I, as an individual with the privileged right to marry, cannot rest easy without voicing the concerns of important queer critics. I am indebted to their vulnerability and courage to both help me write this perspective and keep me accountable to what I have written.

Becca Yoder is a senior social work major.

katef
Written by katef

1 Comment responses

  1. Avatar
    April 14, 2013

    I would disagree with some of this article’s statements, but I don’t understand this article’s premise.

    I don’t have any expectation of the HRC to question so many issues all at once with a single breath. They are involved in many other issues, including the ones you mentioned, but it may not be their core competency since they’ve invested so much time and money into the marriage equality movement. I expect that other groups which are concerned with “High rates of incarceration, economically-forced migration, under-funded social services, deportation, inadequate housing and healthcare” from an LGBTQ perspective may have a greater core competency in such aspects of LGBTQ life.

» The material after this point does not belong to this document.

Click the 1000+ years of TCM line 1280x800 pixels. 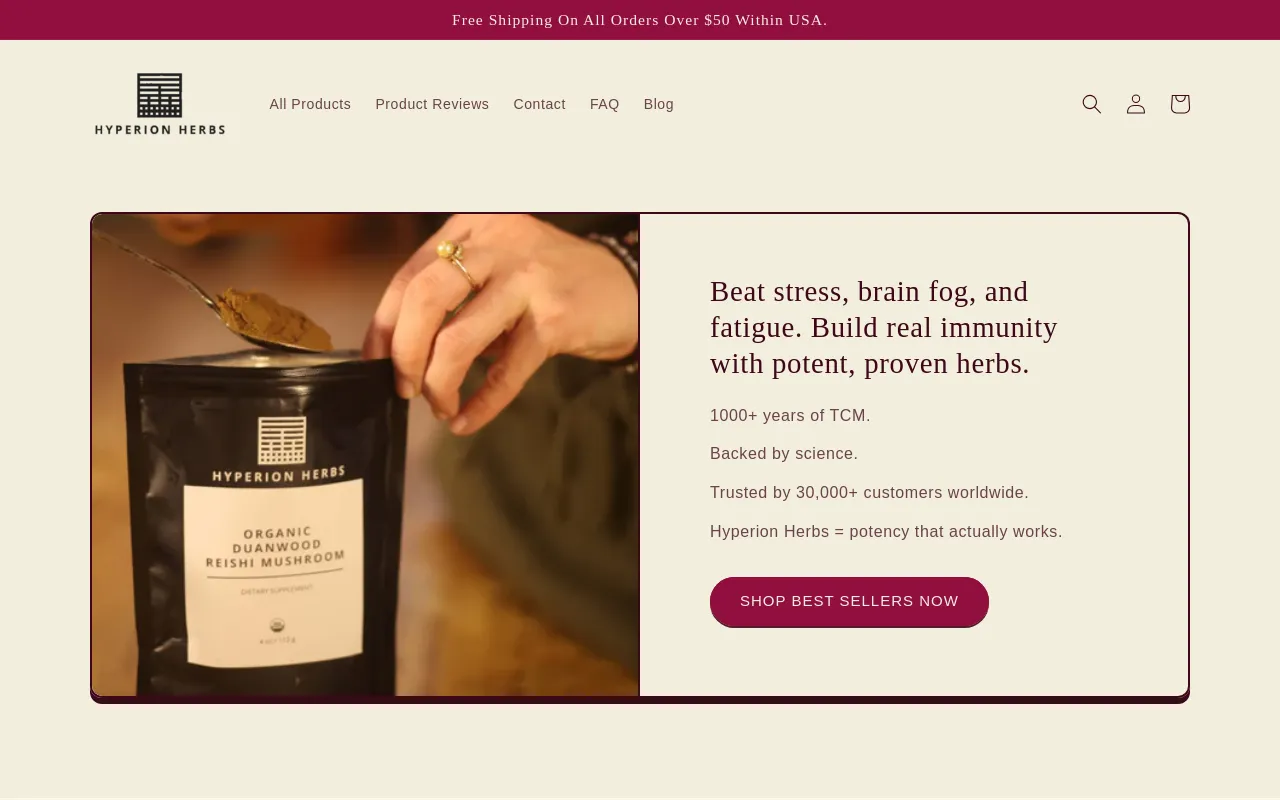pos(790,416)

    If the marriage equality movement has meant anything, it has been about how straight people and straight institutions of power have treated gay relationships over the centuries, and how that may change in some way – in language, in law, in mentality – with legal and public recognition as couples. I don’t expect marriage equality to solve those things that you mentioned, but neither did women’s suffrage or military service solve those things for women, nor did the end of slavery and the beginning of citizenship for African-Americans solve those things for African-Americans, nor did the abolition of property requirements or legalization of interracial marriage or end of Jim Crow or legalization of reproductive choice solve those things.

    I simply don’t accept this premise that the marriage equality movement is sucking up too much energy or attention from other issues. Those were already neglected or failing long before this movement for marriage rights started in the 1970s. So marriage equality will have minimal impact, IMO, upon such issues, and many will face them even after marrying, adopting or divorcing. Those should be targeted by advocates on their own primary terms, since they impact all straight and LGBTQ people.